Please work out how many lines of this material include "agent", and answer with that number by itself.

--------------------------------

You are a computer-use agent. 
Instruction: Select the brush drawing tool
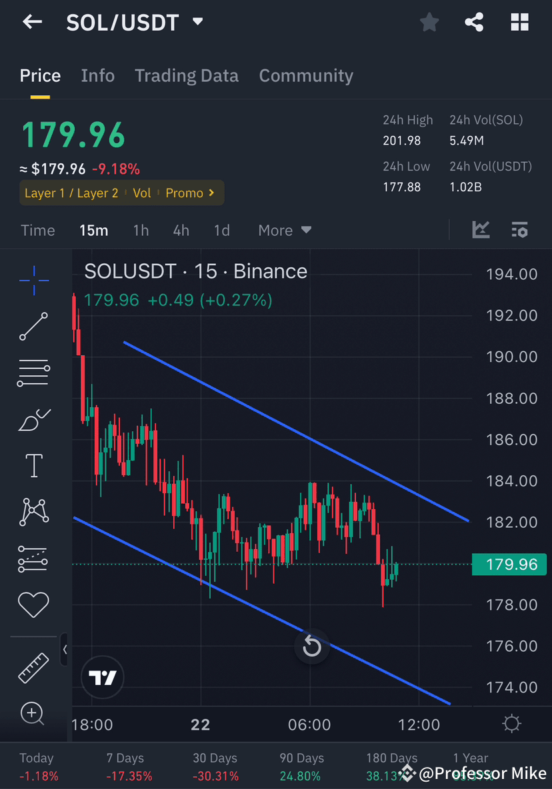(33, 419)
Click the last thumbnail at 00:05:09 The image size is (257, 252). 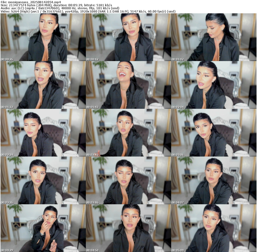(214, 228)
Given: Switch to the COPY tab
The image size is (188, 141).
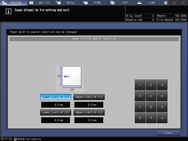Looking at the screenshot, I should click(x=121, y=3).
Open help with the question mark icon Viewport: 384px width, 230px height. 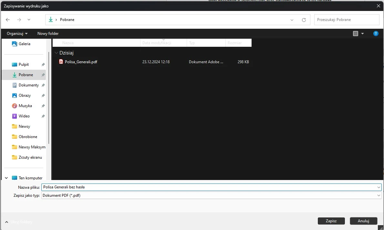coord(376,34)
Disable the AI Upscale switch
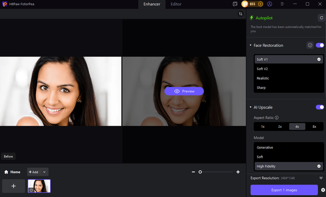 pos(320,107)
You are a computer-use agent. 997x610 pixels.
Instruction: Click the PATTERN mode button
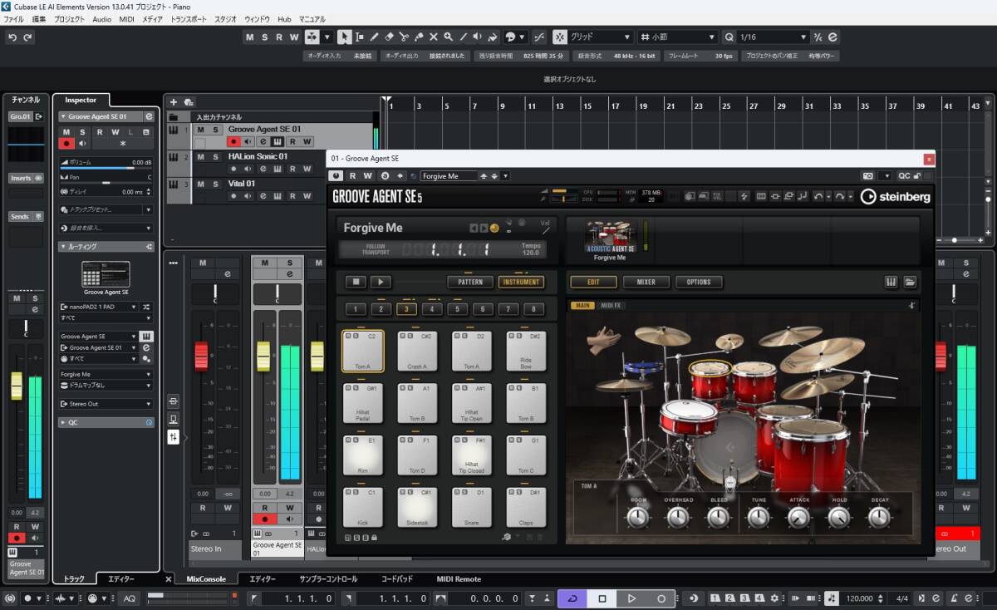(x=469, y=282)
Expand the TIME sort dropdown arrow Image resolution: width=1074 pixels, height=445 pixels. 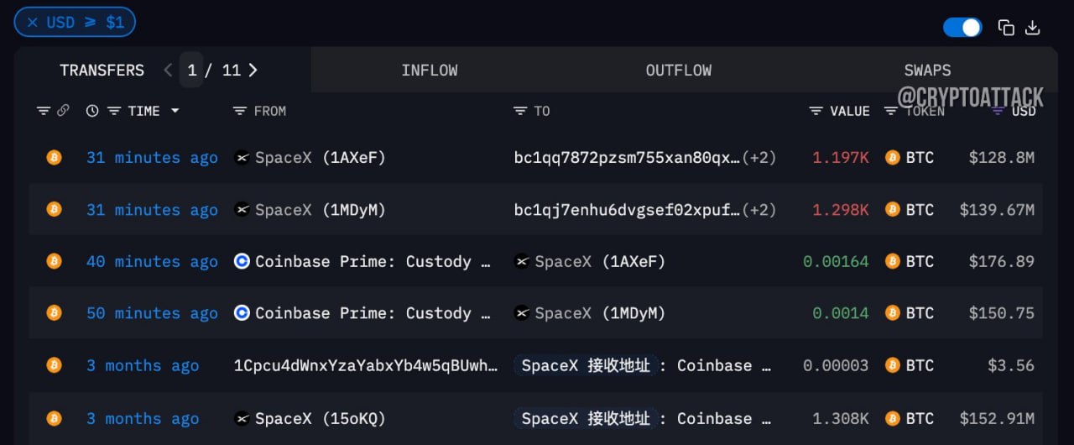[175, 111]
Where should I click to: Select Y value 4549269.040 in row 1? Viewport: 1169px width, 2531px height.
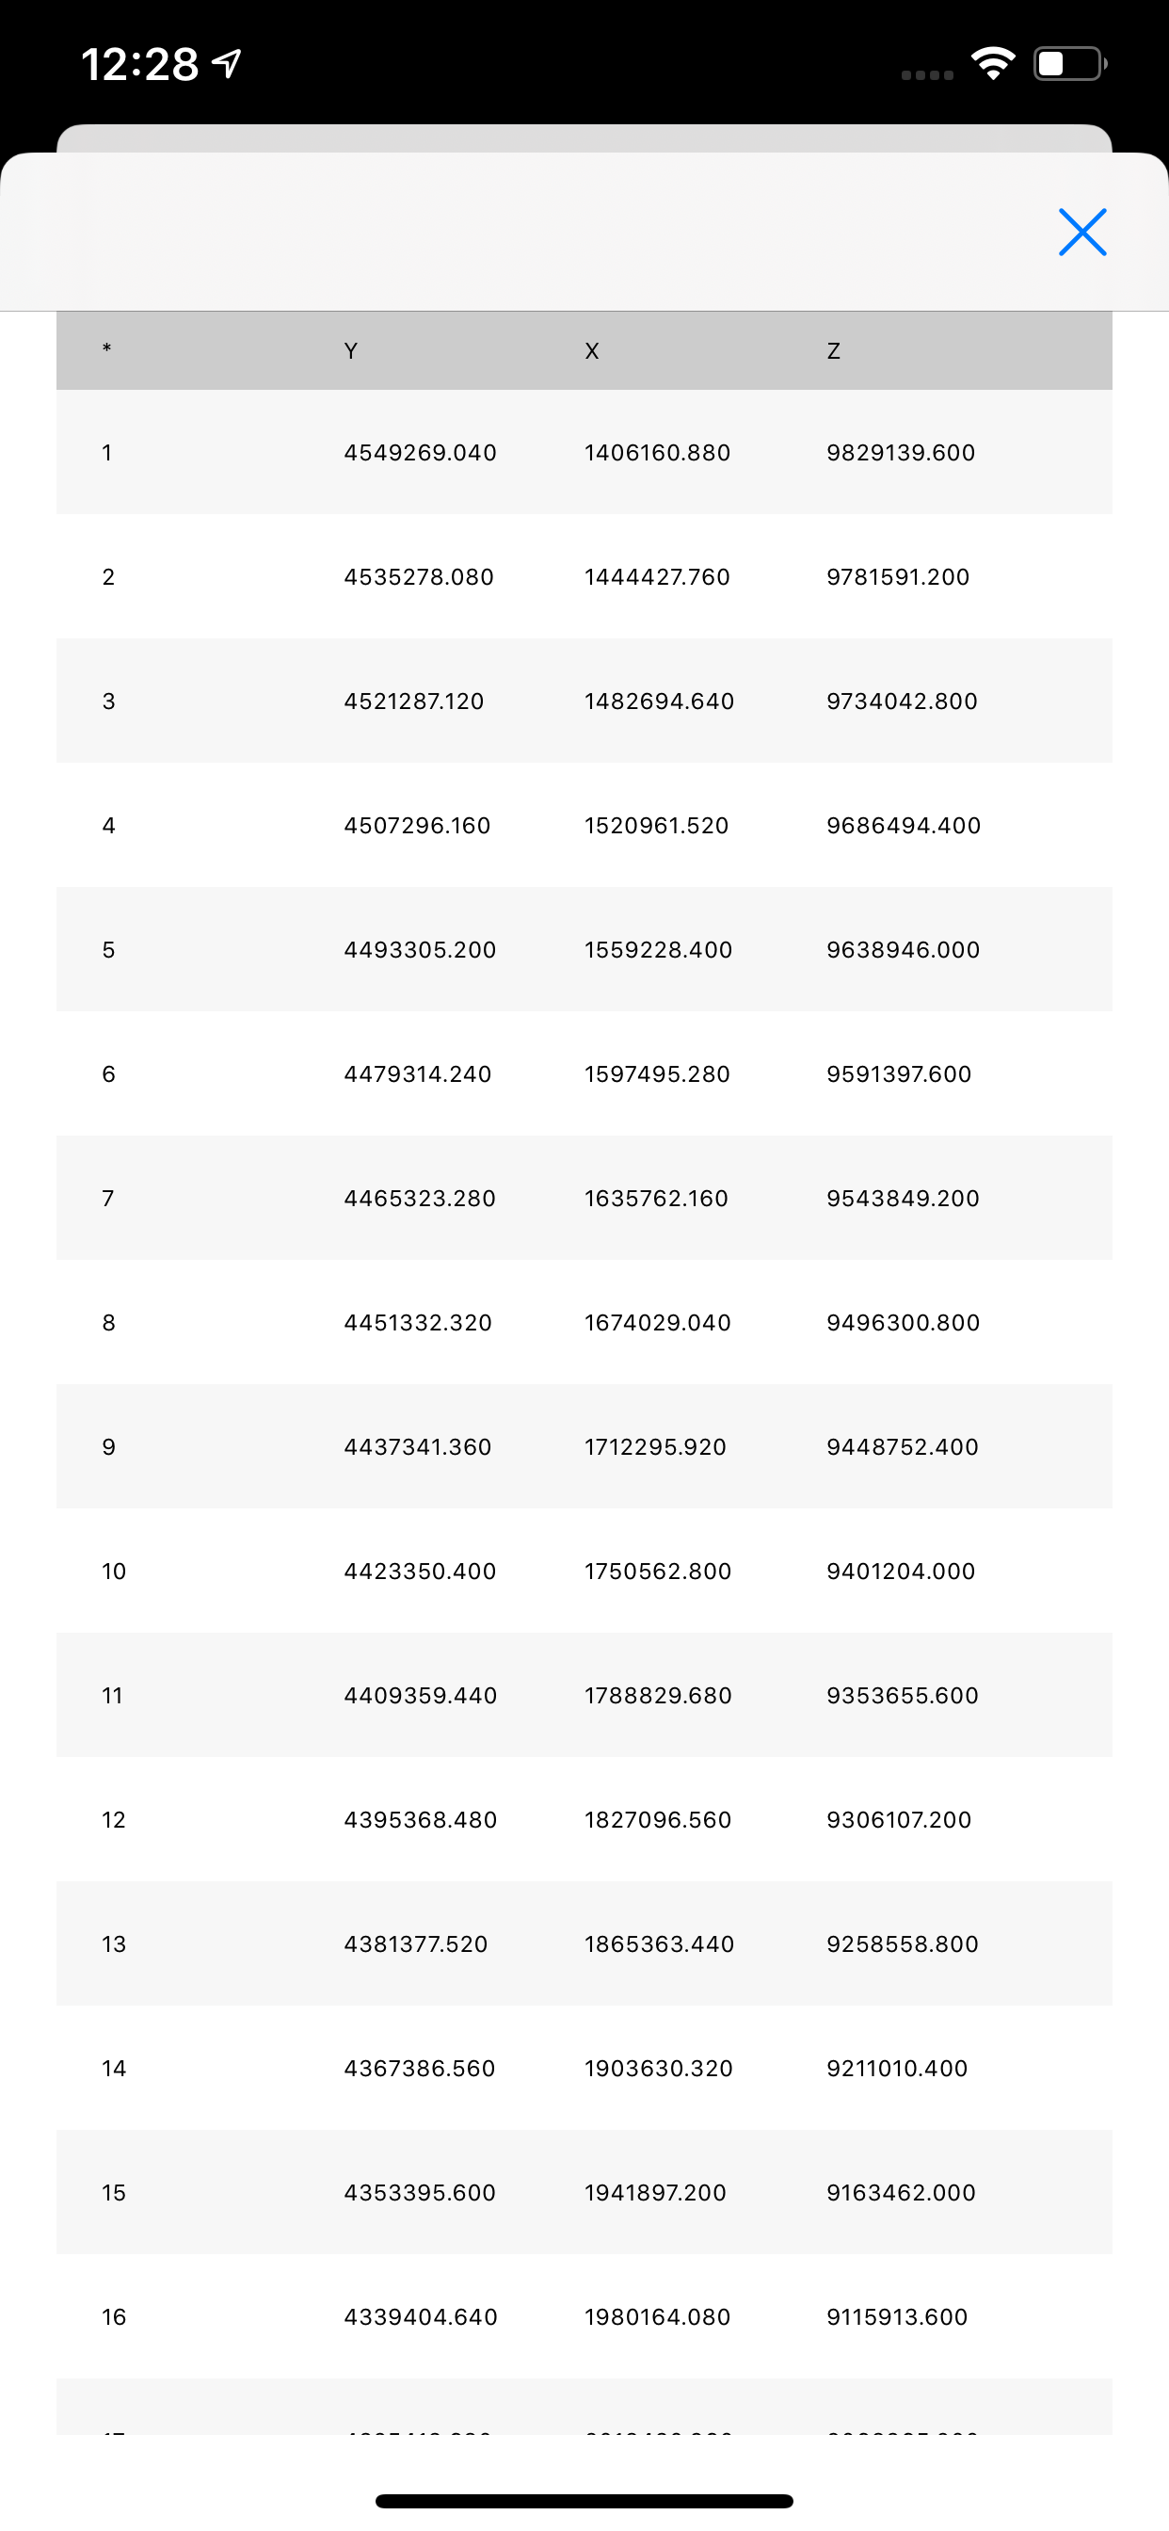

--------------------------------

■ Solution below:
2